The listing below contains a span that opens with the line containing "Given: Click the purple" and closes with the line containing "You are a computer-use agent. Screen". Return that span exactly.

Information provided:
+-------+
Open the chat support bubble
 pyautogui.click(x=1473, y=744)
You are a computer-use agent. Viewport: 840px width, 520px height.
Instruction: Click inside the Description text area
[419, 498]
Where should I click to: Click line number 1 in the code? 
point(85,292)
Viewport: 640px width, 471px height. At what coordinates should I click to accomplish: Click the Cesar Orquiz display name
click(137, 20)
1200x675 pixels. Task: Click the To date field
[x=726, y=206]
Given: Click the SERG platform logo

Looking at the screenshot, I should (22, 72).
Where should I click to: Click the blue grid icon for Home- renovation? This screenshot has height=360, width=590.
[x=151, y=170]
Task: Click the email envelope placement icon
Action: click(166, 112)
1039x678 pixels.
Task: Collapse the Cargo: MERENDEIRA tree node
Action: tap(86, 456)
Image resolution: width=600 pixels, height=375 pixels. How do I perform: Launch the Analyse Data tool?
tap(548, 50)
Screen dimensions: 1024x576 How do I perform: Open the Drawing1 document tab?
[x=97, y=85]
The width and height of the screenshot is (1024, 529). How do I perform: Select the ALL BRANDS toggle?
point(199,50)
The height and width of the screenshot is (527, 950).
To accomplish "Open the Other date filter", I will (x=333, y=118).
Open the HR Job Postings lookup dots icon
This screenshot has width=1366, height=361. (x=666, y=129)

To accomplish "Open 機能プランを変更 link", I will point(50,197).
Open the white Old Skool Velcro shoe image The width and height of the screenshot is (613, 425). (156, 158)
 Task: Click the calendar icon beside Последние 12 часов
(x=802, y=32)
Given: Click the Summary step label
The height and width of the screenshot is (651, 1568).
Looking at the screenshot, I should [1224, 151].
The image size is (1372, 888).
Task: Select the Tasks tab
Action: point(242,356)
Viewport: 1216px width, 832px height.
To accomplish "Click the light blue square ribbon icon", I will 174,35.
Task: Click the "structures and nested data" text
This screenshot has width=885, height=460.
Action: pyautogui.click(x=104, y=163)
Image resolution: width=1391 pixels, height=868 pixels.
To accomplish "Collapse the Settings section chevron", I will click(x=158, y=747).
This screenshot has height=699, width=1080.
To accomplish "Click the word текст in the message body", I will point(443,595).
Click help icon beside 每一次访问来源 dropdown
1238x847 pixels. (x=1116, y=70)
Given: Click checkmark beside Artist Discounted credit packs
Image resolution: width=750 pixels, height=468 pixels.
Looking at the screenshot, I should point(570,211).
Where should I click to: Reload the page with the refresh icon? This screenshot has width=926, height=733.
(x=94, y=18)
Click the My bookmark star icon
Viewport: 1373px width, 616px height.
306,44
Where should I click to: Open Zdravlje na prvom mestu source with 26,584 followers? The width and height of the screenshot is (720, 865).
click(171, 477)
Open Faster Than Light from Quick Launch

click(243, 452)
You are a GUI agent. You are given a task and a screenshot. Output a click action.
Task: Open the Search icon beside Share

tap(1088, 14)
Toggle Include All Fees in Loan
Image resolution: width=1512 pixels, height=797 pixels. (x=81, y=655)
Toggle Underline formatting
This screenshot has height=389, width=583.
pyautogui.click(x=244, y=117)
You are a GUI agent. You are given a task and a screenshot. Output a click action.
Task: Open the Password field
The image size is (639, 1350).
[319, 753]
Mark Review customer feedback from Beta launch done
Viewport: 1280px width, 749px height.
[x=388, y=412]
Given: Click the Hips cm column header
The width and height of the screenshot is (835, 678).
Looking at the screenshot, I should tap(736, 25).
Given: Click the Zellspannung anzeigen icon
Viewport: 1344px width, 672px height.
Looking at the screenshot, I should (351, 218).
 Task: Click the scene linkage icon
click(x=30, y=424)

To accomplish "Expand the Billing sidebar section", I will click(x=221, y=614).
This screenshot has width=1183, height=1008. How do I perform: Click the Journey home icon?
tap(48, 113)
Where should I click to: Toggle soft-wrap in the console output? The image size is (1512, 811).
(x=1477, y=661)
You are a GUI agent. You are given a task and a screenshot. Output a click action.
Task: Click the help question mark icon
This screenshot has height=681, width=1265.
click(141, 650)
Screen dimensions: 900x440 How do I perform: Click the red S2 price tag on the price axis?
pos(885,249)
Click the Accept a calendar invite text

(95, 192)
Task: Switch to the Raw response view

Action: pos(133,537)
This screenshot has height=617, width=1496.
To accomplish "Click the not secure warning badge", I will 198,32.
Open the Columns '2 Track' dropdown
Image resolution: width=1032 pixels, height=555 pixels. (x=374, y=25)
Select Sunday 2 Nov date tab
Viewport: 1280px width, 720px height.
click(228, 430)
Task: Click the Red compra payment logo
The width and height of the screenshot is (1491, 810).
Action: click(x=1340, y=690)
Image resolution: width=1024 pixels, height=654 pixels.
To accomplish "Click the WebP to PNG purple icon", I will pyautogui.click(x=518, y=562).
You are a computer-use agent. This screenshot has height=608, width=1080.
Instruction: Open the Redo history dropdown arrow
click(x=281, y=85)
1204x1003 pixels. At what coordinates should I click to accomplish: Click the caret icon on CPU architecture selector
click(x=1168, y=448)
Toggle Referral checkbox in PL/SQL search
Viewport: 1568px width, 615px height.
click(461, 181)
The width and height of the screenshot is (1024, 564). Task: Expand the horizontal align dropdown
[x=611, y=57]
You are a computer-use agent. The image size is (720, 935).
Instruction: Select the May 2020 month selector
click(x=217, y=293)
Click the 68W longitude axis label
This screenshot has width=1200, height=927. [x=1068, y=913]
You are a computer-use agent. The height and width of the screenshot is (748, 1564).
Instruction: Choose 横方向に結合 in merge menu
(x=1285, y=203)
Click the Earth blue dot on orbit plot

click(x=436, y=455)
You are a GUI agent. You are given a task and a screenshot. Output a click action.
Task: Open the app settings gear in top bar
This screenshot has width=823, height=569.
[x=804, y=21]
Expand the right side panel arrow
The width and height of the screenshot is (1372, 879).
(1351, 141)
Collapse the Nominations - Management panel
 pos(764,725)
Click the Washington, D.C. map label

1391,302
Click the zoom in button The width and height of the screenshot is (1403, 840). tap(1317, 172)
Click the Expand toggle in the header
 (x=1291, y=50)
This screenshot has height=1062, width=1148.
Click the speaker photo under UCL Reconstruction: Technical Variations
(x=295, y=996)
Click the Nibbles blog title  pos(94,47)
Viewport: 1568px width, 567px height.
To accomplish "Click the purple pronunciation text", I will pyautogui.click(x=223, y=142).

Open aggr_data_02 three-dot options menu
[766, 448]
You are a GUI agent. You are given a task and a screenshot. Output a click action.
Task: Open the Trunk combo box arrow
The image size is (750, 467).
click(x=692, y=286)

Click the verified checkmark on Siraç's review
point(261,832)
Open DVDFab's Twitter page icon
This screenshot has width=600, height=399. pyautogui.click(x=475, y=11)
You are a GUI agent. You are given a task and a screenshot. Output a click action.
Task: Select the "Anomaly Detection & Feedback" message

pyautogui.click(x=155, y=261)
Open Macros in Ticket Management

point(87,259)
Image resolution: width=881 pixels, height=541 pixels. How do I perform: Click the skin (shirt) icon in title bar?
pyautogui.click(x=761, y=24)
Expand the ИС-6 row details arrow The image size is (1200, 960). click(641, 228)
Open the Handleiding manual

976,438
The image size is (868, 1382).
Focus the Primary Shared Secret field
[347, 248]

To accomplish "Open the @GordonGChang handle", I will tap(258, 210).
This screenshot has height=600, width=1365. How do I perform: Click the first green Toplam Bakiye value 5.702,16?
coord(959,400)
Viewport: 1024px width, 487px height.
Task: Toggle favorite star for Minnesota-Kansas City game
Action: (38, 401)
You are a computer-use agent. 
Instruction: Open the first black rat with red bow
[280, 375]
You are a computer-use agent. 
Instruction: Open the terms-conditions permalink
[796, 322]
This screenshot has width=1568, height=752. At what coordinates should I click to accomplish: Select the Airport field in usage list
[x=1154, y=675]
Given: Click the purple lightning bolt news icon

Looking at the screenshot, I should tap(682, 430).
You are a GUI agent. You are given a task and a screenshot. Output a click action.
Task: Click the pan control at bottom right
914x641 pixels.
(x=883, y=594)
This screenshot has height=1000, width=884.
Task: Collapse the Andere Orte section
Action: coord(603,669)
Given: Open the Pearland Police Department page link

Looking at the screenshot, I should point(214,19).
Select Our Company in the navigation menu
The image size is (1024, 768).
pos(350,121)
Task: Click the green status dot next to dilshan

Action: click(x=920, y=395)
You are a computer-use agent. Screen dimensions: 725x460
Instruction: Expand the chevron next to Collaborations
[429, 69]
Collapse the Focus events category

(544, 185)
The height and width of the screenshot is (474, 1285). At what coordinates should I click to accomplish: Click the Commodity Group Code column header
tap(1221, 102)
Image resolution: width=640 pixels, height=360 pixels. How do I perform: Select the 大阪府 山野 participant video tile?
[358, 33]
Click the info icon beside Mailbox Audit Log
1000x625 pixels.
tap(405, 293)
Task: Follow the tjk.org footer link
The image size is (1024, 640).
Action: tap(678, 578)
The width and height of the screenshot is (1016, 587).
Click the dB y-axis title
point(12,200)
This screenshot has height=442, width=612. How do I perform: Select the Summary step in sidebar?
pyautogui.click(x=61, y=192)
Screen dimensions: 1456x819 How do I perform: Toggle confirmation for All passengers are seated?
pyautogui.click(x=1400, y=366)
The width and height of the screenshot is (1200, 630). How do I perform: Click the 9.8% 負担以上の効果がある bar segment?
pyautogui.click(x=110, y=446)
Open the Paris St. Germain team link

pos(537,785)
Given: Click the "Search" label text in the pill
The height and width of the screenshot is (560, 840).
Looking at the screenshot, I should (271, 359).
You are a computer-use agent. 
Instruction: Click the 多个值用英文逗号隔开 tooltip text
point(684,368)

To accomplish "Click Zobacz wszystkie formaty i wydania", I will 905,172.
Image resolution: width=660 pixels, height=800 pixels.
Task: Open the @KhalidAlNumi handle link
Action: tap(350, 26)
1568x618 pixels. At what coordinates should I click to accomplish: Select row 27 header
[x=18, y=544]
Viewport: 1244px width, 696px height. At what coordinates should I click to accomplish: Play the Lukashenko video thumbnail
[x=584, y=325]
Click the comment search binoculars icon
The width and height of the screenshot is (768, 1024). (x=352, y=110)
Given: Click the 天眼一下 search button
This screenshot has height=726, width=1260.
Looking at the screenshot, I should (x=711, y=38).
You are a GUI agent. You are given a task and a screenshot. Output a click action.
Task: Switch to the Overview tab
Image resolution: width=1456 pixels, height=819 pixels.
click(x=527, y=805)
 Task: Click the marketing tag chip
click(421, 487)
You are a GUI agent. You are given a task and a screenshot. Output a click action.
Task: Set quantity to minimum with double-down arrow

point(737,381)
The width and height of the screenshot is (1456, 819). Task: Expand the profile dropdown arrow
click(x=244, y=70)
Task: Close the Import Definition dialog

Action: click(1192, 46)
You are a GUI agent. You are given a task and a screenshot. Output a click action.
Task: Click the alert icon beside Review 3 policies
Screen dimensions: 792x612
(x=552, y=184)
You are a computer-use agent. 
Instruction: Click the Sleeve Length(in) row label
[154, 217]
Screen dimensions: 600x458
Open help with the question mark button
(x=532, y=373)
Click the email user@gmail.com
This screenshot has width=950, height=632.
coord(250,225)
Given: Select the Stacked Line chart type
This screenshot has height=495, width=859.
+-------+
Written answer:
Given: Click the purple lightning bolt news icon

Looking at the screenshot, I should tap(682, 430).
You are a GUI agent. You are given a task and a screenshot. Output a click action.
Task: Click the pan control at bottom right
914x641 pixels.
(x=883, y=594)
This screenshot has height=1000, width=884.
Task: Collapse the Andere Orte section
Action: coord(603,669)
Given: Open the Pearland Police Department page link

Looking at the screenshot, I should point(214,19).
Select Our Company in the navigation menu
The image size is (1024, 768).
pos(350,121)
Task: Click the green status dot next to dilshan

Action: click(x=920, y=395)
You are a computer-use agent. Screen dimensions: 725x460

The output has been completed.